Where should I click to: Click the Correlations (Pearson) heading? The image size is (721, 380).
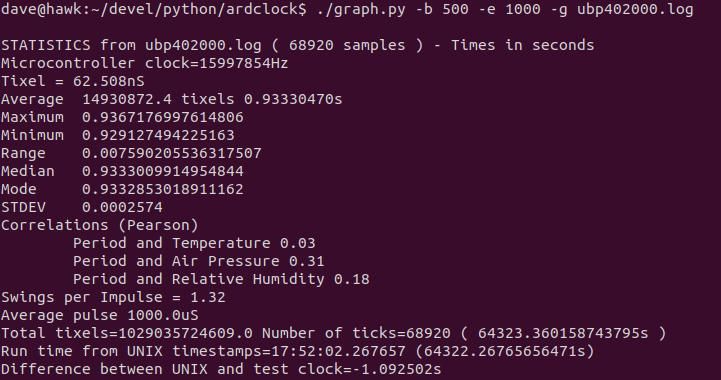100,225
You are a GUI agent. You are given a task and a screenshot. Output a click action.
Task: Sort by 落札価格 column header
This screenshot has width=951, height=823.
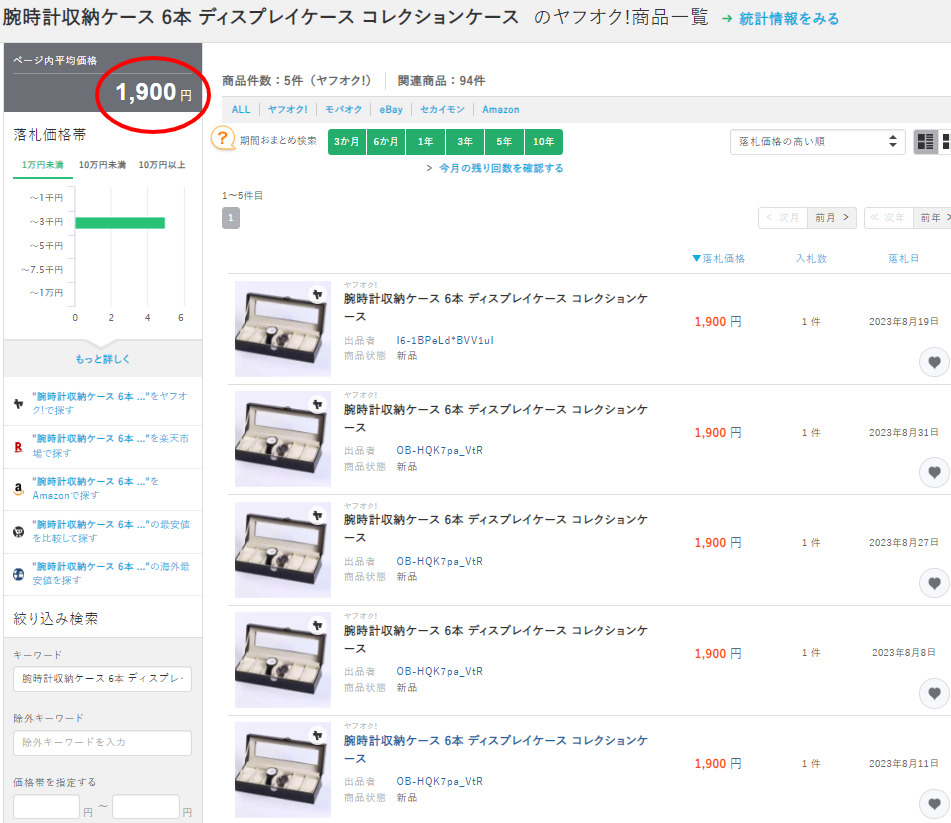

- TASK PROMPT
State how many lines of the records above contain the word "screenshot", and give only that number.

- RIGHT ANSWER
2